== Written exercise A ==
Answer these questions about the post on mysticism, one per line:
(i) Who led the writer to the rabbit hole?
(ii) Which academic interviews and queries Dr. Carlos Eire on the podcast?
(iii) Which book is the Evelyn Underhill quotation taken from, and in what year was it published?
== Written exercise B ==
Continue the post on mysticism from its last line, "Like flying."

There are more things in Heaven and Earth, dear reader, than are dreamt of in my philosophy.

I’ve gone down a particularly delightful rabbit hole.

Julian of Norwich lead me there. She’s always leading me to interesting new people and places.

I was googling her and came upon an episode about her in this podcast.

I’ve now listened to every single one.

It’s the perfect style and tone for me. It’s hosted by two academics - Alberto De La Cruz who interviews and queries domain expert Dr. Carlos Eire, T. Lawrason Riggs Professor of History and Religious Studies at Yale University.

They discuss the people who are most notably and articulately involved in the practices of mysticism.

What the hell is mysticism?

“Broadly speaking, I understand [mysticism] to be the expression of the innate tendency of the human spirit towards complete harmony with the transcendental order, whatever the the theological formula under which that order is understood.”

Evelyn Underhill from her book Mysticism: A Study in Nature and Development of Spiritual Consciousness (1911)

Mysticism seems to be an internal practice, which primarily revolves around contemplative prayer and meditation - but for some people, in fairly consistent ways, with great regularity over the course of human history (there are pre-Christian, Islamic and Buddhist accounts of it too) - this interior practice seems to manifest startlingly external phenomena.

Like flying.

== Source excerpt ==
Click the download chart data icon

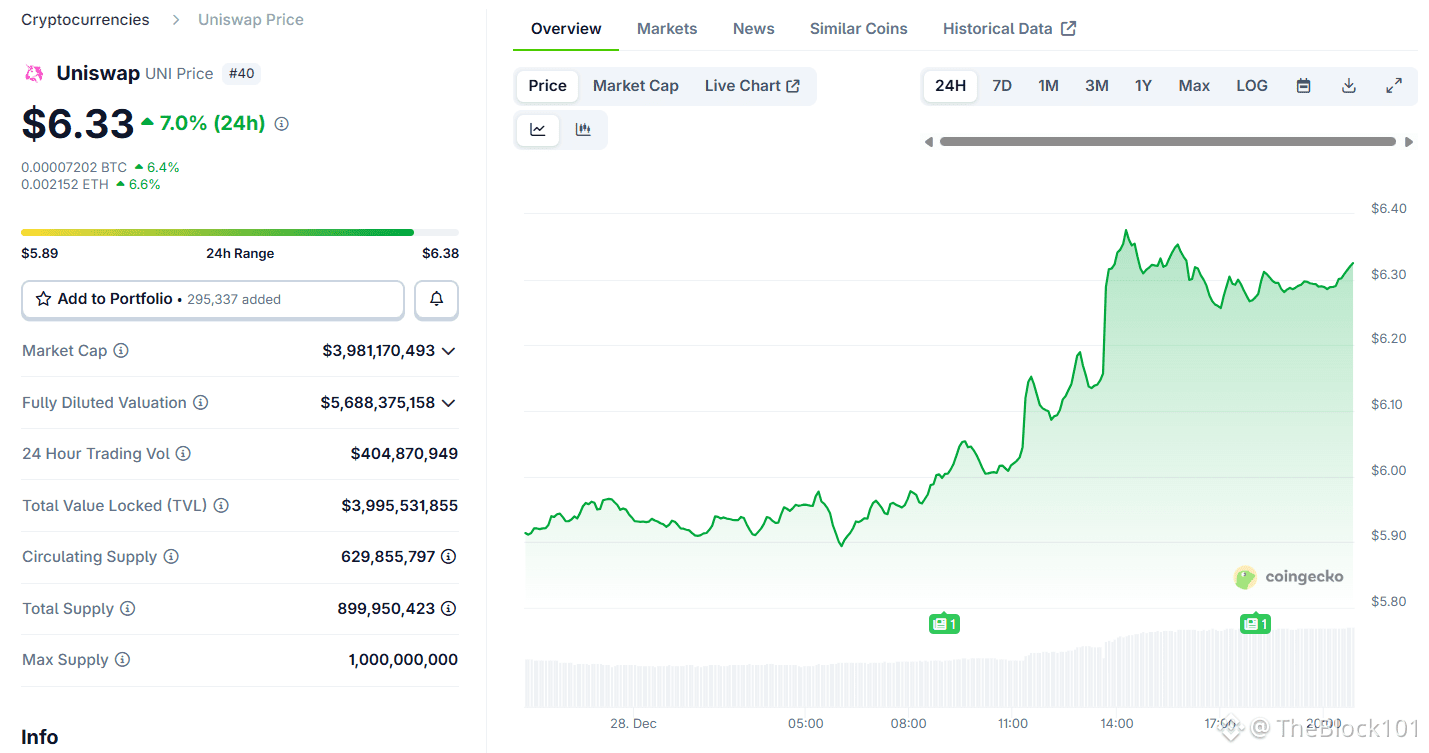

== Answer A ==
(i) Julian of Norwich
(ii) Alberto De La Cruz
(iii) Mysticism: A Study in Nature and Development of Spiritual Consciousness, published in 1911

== Answer B ==
Which reminds me that the first time I heard of human beings flying is my friend J- whose father is Cambodian and says he has seen a (Buddhist?) monk flying across a valley.

The same way someone else might ride a bicycle.

That would have been in the 1960s or 1970s.

I have no trouble believing his father when he tells me about fleeing the Khmer Rouge in the hull of a shallow river boat that was straffed with machine gun fire, mercifully sparing him but killing dead the unfortunate person beside him.

Nor have I reason to dispute his account of a flying monk.

Both stories told so matter-of-factly. Offhand.

But it’s all nonsense of course!

My beloved father-in-law hears these stories, hears of the hundreds of witnesses to Joseph of Cupertino levitating, and getting stuck in a tree holding a lamb, and having to be fished down from a belltower, and he seeks the trick; seeks the artistic license that is describing something that did not happen, as happening.

Fair enough.

Saint of the day: Joseph of Cupertino
There’s a perfectly reasonable explanation for how this didn’t happen.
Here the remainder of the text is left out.